It's already being used to write marketing copy, generate production-ready code, detect cancer, optimize supply chains, screen for fraud, draft contracts, create images and videos, and more.

Analysts estimate it could add more than $20 trillion to the global economy by 2030.

But for investors, it's not enough to say AI will change the world. You need to predict where the money will actually flow (and when).

Will the biggest winners be the companies building the models? The chipmakers supplying the compute? The data center operators? Or the software companies applying AI to specific industries?

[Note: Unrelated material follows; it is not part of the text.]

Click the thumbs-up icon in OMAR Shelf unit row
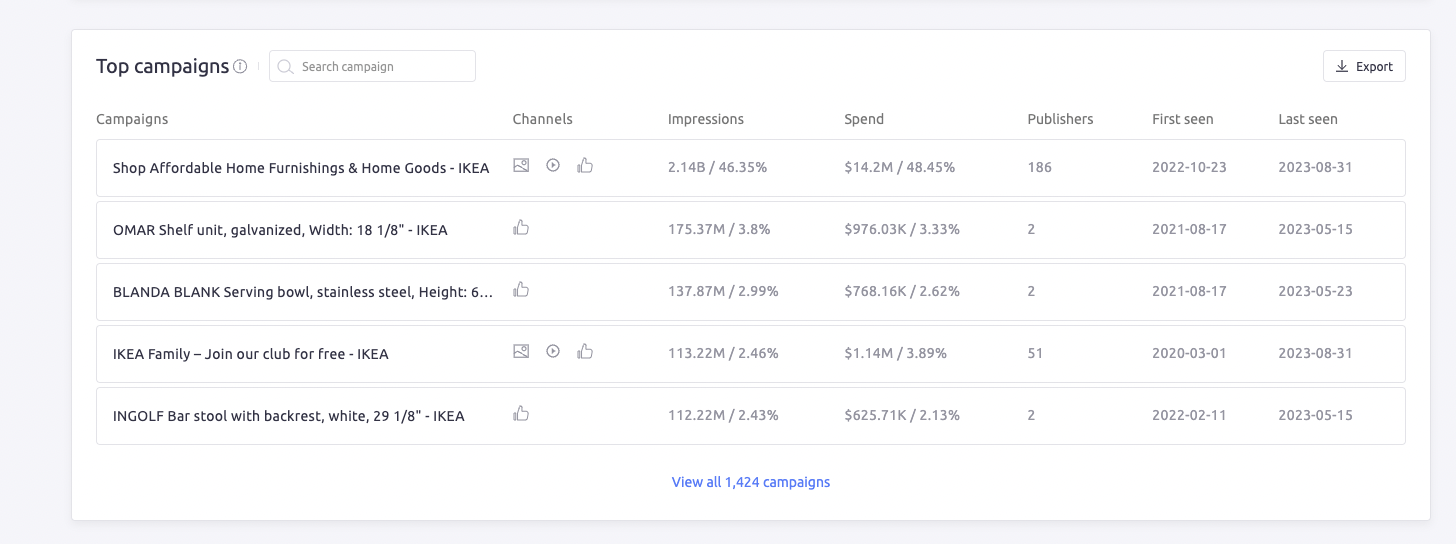 pos(520,228)
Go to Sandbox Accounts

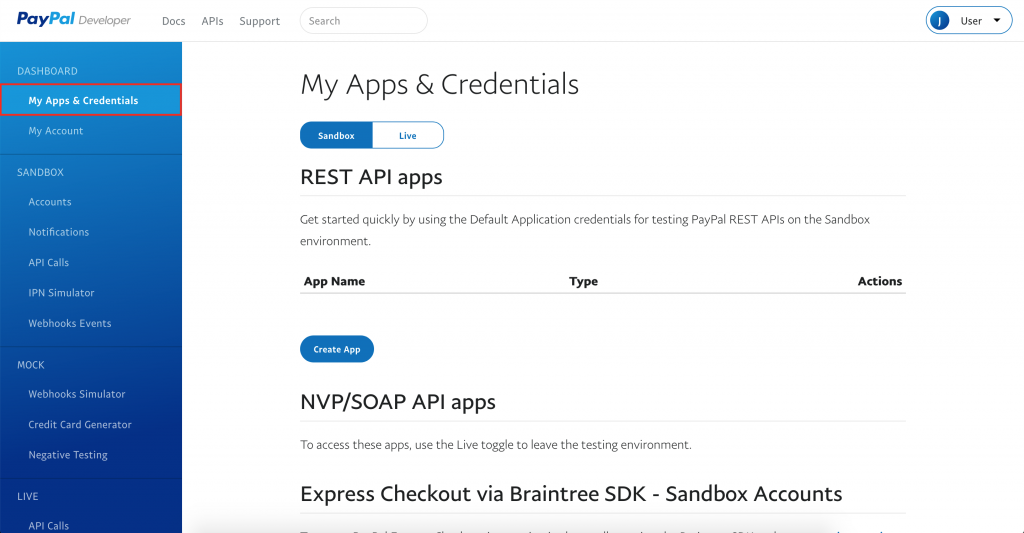(x=50, y=202)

To clarify where you believe value will accrue, it may help to take a closer look at the entire value chain.

The AI stack

When people say “invest in AI,” they often treat it like a single category. It's not.

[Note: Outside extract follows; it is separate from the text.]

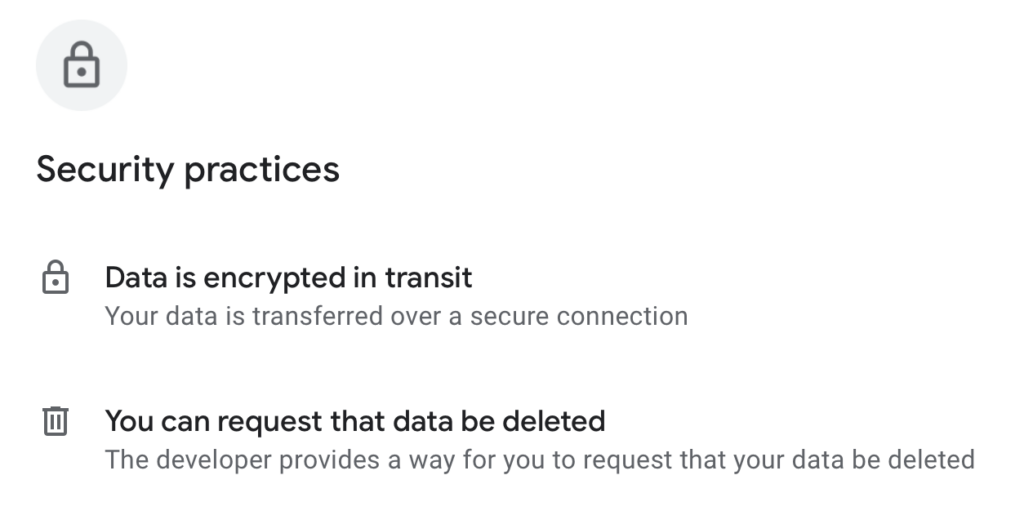Click the word 'practices' in the heading
Screen dimensions: 1024x524
coord(263,169)
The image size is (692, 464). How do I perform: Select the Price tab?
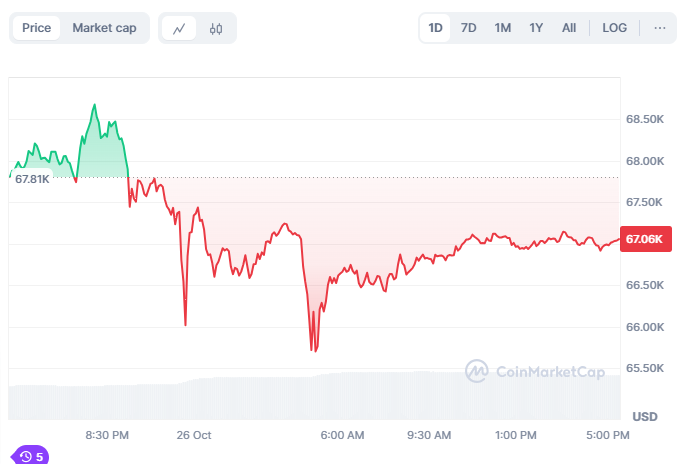point(37,28)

AI is a multi-layered ecosystem, with different players capturing value at different points in the chain. When a customer pays for an AI tool, that revenue flows down through several layers of companies.

At a high level, the stack looks like this (listed from top to bottom):

Layer What it includes Revenue flow
Applications AI copilots, vertical SaaS, autonomous systems The customer pays here
Tools & middleware Model orchestration, vector databases, dev platforms Takes a slice to enable the app
Foundation models Large language models, multimodal models Charges for API calls or model access (customer may also pay here)
Cloud platforms Hyperscalers, AI infrastructure services Bills for compute and storage
Infrastructure GPUs, semiconductors, networking, data centers Sells the hardware that powers it all

In a healthy, mature supply chain, a dollar flows down the top from the customer, and then some percentage of those dollars go to each player in the supply chain.

Each layer captures a different portion of the economics.

Applications often have the highest margins but the lowest switching costs. Infrastructure companies tend to be more capital-intensive but benefit from massive volume and scale.

Model providers sit somewhere in between, competing on performance, cost, and distribution, but require massive R&D spend.

Looking at the stack this way also helps clarify something important: not every layer is equally investable.

Application and foundation model companies tend to be private and venture-backed. A few could become enormous winners, but access is limited and risk is high.

By contrast, cloud platforms and infrastructure are dominated by large, publicly traded companies.

These businesses are capturing a lot of the real money today, selling the compute, data center capacity, networking equipment, and chips that power the industry.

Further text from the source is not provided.